Ce qu'il y a de terrible dans cette épidémie de choléra, c'est qu'elle a montré les limites et les graves défaillances du système de santé actuel. Depuis le début de la maladie jusqu'à aujourd'hui, aucun des responsables du secteur n'a donné une quelconque assurance aux Algériens sur le fait que la maladie était maîtrisée. Pis, avec des communiqués contradictoires, sur le peu qu'il y a eu, les responsables en charge de la santé des Algériens n'ont fait qu'aggraver la situation sur le plan psychologique, provoquant un début de panique. En une semaine, il n'y a pas eu également de réactivité du gouvernement, autant pour rassurer les Algériens quant à la prise en charge de cette maladie que pour donner des signaux rassurants aux pays de la région qui suivent minutieusement tous les développements et les informations données, même au compte-goutte, sur la propagation de la maladie.

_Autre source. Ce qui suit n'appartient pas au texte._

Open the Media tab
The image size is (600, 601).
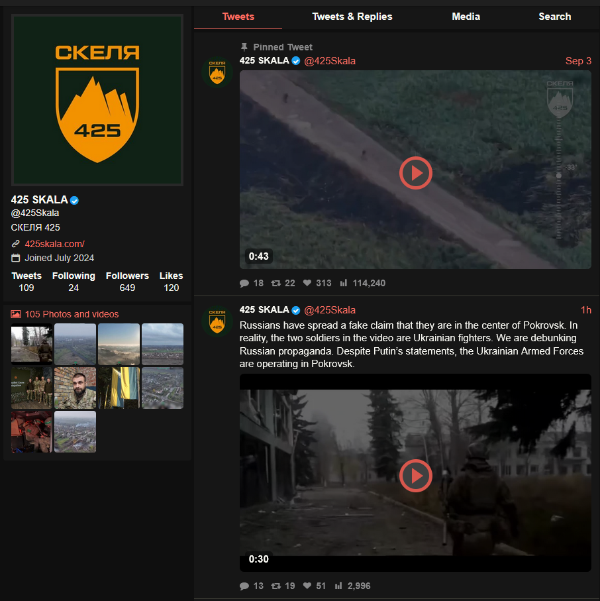tap(466, 17)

Fatalement, des pays voisins s'en sont inquiétés et ont mis en place des dispositifs de prévention, alors que dans le pays, en particulier dans les wilayas touchées, aucun dispositif particulier n'a été pris. Ce qui est étonnant et dramatique pour ceux qui craignent pour la santé de leurs enfants, de leurs proches. Depuis le début, le ministère comme les autres autorités sanitaires, dont l'Institut Pasteur, ont montré un grand amateurisme, par ailleurs préoccupant, à prendre en charge une maladie qui risque de devenir problématique pour la santé publique. Autre «couac» de l'action publique, c'est cette incapacité des responsables du secteur à accorder leurs violons et servir à l'opinion publique une information viable, correcte, dépouillée de toute approximation et en temps réel. Au lieu de cela, il n'y a eu que des tâtonnements, des approximations et aucune certitude quant aux causes et l'origine de la maladie, son vrai foyer et les mesures de prophylaxie à suivre pour éviter toute contagion.

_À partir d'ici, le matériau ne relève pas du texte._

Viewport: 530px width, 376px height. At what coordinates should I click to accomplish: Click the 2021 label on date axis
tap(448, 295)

Sur un autre registre, il y a lieu de relever ce silence incompréhensible du gouvernement, jusqu'à hier, sur un cas potentiel de menace contre la sécurité du pays, d'autant que les structures hospitalières sont tout à fait capables de prendre en charge cette maladie, mais à condition qu'il y ait une cellule de veille des grandes pandémies. Ce que le secteur de la Santé ne possède pas, et cela est d'autant étonnant que la nouvelle loi sanitaire, défendue «bec et ongles» par le ministre Mokhtar Hasbellaoui, n'en fait aucunement mention. Or, les experts de la santé ont depuis toujours appelé à la mise en place d'une vraie structure sanitaire de veille contre les épidémies, les grandes maladies, avec ses experts et son personnel. Beaucoup estiment ainsi que si une telle structure existait, l'épidémie actuelle de choléra aurait été vite dépistée, son foyer circonscrit et les causes mises en évidence. Hélas ! Les deux dernières lois sanitaires n'ont pas prévu un tel organisme, ce que doit, par contre, le gouvernement revoir pour donner plus de flexibilité à la prévention sanitaire des grandes pandémies.

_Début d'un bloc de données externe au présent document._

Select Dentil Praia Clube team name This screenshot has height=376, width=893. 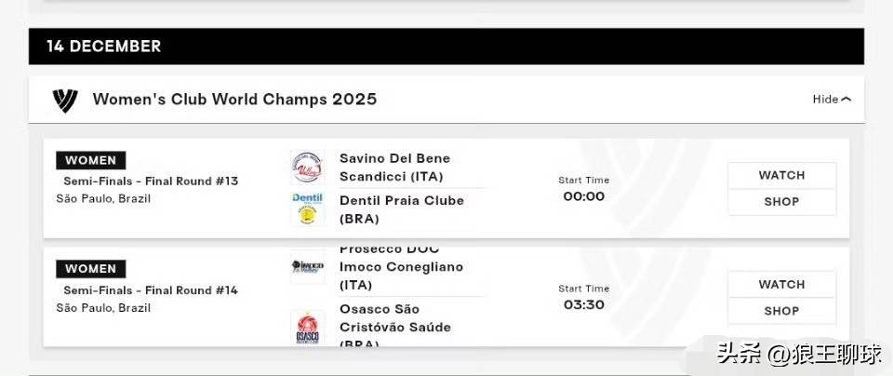pyautogui.click(x=402, y=209)
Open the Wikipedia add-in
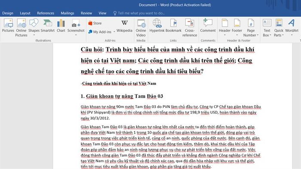 coord(124,26)
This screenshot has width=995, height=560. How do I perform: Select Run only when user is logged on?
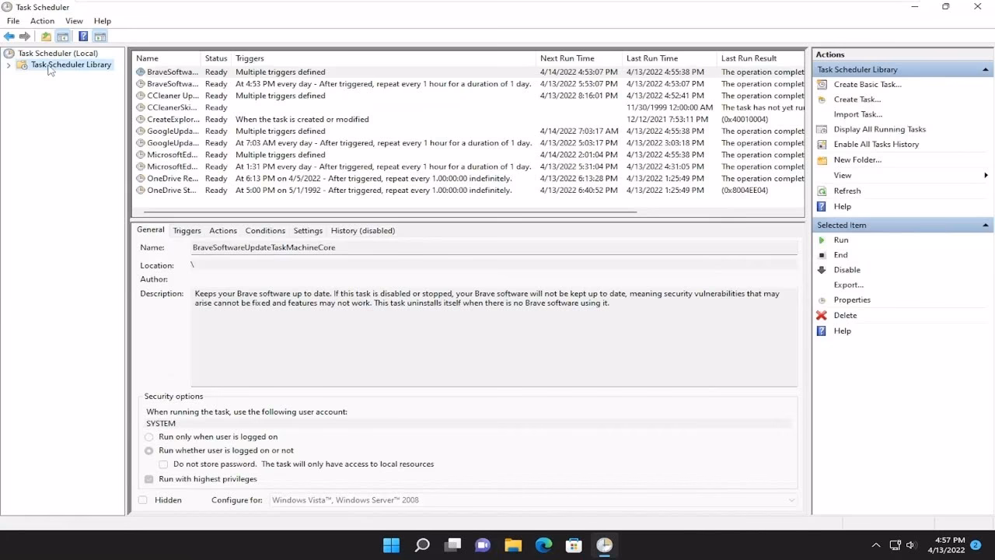[x=148, y=436]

Certes, aucun pays au monde n'est à l'abri de telles épidémies, mais aucun pays bien organisé et disposant de l'infrastructure, du matériel et du personnel nécessaires ne commet l'erreur de sous-estimer la dangerosité de ces épidémies, ni attendre des ordres «d'en haut» pour prendre des décisions urgentes, radicales, salutaires. La propagation d'un virus comme la rumeur et la peur n'attendent pas des ordres signés. Maintenant, il faut espérer qu'il y ait moins de démagogie dans les explications officielles et plus d'efficacité pour éradiquer la maladie.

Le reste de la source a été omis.